The pharmacological properties of the novel ligand, (2R,3R,4S,5R)-2-(6-amino-2-{[(1S)-2-hydroxy-1-(phenylmethyl)ethyl]amino}-9H-purin-9-yl)-5-(2-ethyl-2H-tetrazol-5-yl)tetrahydro-3,4-furandiol (I), at the human adenosine receptors were investigated using Chinese hamster ovary cell lines recombinantly expressing these receptors. Functional studies were performed using a cyclic AMP-coupled reporter gene system.

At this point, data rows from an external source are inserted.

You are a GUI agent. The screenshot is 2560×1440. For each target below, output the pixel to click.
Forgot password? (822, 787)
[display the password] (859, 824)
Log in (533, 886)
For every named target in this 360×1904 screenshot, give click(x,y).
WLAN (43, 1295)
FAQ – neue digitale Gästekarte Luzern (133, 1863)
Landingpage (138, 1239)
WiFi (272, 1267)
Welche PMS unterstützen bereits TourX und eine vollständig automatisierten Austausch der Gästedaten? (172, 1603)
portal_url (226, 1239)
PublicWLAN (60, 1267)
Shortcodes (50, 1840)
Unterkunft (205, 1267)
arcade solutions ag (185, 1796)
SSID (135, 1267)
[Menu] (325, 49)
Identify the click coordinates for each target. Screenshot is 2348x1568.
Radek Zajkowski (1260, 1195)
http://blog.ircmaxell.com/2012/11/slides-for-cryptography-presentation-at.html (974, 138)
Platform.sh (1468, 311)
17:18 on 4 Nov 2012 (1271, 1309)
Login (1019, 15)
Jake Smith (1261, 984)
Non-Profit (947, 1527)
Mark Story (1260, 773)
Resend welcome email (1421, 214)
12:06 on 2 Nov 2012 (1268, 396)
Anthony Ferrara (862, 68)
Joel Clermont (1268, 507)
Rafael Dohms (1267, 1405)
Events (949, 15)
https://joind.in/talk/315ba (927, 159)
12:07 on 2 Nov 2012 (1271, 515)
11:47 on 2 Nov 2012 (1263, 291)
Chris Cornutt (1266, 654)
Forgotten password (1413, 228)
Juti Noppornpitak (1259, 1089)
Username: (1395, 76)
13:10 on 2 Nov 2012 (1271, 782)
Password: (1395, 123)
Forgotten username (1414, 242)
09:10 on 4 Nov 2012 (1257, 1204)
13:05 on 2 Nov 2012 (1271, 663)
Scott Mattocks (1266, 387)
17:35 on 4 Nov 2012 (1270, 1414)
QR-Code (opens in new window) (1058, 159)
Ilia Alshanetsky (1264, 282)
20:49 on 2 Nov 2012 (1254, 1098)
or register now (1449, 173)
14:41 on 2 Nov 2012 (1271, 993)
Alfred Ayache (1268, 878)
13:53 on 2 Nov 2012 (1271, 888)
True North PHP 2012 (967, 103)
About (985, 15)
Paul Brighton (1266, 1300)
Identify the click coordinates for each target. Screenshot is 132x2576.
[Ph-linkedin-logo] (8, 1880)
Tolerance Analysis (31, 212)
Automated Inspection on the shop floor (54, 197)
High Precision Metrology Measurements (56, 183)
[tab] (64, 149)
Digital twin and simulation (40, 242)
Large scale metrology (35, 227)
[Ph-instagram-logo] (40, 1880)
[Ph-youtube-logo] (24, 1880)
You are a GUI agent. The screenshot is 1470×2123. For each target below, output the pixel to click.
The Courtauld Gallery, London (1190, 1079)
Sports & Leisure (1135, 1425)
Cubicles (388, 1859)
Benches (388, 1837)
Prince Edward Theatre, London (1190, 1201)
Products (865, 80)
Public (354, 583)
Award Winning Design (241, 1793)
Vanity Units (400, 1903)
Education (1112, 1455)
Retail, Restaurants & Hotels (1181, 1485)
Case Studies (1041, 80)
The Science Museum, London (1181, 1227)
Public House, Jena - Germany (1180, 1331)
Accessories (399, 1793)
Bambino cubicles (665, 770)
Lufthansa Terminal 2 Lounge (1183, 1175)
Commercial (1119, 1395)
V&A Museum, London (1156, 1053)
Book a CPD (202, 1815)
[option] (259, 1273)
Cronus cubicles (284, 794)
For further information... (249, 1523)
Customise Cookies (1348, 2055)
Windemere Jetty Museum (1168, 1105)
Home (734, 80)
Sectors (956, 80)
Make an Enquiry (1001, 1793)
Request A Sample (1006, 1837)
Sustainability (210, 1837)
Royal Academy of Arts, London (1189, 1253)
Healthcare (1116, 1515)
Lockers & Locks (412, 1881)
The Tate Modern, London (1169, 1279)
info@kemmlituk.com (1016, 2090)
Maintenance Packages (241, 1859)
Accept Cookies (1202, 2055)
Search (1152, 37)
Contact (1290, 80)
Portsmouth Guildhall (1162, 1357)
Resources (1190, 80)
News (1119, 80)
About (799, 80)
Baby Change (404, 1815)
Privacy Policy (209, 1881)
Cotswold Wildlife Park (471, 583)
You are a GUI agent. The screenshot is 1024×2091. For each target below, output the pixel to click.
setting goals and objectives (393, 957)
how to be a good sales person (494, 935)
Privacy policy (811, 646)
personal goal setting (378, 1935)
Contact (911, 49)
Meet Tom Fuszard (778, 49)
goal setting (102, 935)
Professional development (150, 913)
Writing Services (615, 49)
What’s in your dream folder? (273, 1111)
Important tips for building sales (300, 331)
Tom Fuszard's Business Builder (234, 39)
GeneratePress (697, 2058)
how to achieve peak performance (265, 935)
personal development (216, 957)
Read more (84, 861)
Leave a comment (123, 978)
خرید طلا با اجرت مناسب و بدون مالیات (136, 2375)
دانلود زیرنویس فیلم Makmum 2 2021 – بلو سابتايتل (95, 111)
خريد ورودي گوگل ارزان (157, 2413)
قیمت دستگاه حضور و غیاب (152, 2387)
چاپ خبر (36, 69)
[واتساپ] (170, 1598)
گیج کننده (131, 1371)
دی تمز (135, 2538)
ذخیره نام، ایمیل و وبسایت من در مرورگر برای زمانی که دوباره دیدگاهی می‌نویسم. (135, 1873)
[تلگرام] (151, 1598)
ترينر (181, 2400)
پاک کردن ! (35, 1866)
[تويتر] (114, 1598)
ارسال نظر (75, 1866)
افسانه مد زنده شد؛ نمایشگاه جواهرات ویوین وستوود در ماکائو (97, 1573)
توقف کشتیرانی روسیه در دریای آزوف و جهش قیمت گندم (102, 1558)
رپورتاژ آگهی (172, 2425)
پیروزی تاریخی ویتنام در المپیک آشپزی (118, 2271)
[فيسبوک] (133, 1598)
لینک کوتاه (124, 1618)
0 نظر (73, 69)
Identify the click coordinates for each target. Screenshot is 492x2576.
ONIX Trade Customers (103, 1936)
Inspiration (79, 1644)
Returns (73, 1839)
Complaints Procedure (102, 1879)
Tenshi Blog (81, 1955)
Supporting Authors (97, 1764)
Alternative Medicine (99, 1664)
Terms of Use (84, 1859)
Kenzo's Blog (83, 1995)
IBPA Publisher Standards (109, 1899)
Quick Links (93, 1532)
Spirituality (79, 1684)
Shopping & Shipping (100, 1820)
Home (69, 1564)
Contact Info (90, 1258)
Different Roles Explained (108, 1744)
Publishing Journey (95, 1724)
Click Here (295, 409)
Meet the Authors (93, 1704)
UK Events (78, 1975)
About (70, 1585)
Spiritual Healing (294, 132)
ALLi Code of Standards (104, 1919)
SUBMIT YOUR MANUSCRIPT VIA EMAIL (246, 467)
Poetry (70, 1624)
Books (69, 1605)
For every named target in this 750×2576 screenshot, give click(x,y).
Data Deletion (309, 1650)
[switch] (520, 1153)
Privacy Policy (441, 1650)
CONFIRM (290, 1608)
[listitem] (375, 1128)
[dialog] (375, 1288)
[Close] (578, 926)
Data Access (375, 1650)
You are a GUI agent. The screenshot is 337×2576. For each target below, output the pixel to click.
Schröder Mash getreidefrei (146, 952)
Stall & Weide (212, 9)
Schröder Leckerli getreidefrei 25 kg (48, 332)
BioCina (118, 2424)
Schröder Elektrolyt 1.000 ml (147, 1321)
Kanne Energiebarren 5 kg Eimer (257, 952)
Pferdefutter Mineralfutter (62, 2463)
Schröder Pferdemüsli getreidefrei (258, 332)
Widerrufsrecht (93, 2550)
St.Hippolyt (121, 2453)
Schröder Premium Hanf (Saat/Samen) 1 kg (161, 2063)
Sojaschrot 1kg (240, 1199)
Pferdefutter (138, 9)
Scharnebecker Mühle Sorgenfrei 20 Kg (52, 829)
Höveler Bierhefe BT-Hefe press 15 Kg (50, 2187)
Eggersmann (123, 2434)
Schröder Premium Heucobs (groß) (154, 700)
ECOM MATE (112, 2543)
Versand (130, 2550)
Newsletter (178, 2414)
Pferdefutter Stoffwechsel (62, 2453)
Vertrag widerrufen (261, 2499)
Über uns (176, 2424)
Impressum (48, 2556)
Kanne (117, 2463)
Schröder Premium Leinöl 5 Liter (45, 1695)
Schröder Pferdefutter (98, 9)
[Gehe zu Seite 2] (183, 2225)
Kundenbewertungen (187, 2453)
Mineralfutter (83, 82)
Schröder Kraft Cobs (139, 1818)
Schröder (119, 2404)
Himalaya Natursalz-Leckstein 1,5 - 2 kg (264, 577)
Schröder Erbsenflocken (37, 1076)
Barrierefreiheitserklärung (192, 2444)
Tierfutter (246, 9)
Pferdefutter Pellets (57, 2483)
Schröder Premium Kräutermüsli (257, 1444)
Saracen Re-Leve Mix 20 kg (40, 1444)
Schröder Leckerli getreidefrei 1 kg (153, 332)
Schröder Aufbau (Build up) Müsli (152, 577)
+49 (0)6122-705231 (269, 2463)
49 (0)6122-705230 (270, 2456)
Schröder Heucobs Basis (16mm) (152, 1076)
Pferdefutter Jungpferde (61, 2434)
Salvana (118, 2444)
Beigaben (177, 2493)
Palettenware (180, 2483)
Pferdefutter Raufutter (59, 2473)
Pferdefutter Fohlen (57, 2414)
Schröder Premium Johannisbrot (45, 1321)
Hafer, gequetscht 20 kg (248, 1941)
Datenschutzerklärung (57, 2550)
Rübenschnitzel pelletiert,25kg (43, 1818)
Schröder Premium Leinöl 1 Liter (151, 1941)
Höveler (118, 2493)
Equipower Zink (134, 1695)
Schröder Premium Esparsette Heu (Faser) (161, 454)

Binding studies were performed using membranes from these cells. The effects of ligand (I) were also determined on functional responses of human neutrophils and eosinophils. Ligand (I) had a high affinity for the adenosine A2A receptor (pKi 7.8 ± 0.2) and was a potent agonist at this receptor (pEC50 9.0 ± 0.2). Ligand (I) had a similar affinity for the adenosine A3 receptor (pKi 7.8 ± 0.1) but displayed no agonist activity, acting instead as a competitive antagonist (pA2 8.3 ± 0.04). Ligand (I) had lower affinity for adenosine A1 and A2B receptors (pKi ≤ 6) and showed relatively weak agonist activity at these receptors (pEC50 7.1 at both receptors). Ligand (I) was a potent inhibitor of the generation of reactive oxygen species from human neutrophils and eosinophils (pEC50 9.7 ± 0.1 and 9.4 ± 0.2 respectively). The inhibitory effect of ligand (I) on the release of reactive oxygen species from neutrophils was antagonised competitively by the adenosine A2A receptor antagonist 9-chloro-2-(2-furanyl)-[1,2,4]triazolo[1,5-c]quinazolin-5-amine (CGS15943) with a pA2 value (10.03 ± 0.44) consistent with an effect on adenosine A2A receptors. Ligand (I) also inhibited the release of granule proteins from neutrophils and eosinophils (pEC50 8.7 and 8.9 respectively), albeit less potently than as an inhibitor of reactive oxygen species generation. In summary, ligand (I) is a potent and selective agonist for the adenosine A2A receptor and a competitive antagonist at the adenosine A3 receptor. Ligand (I) has potent anti-inflammatory effects on human granulocytes in vitro.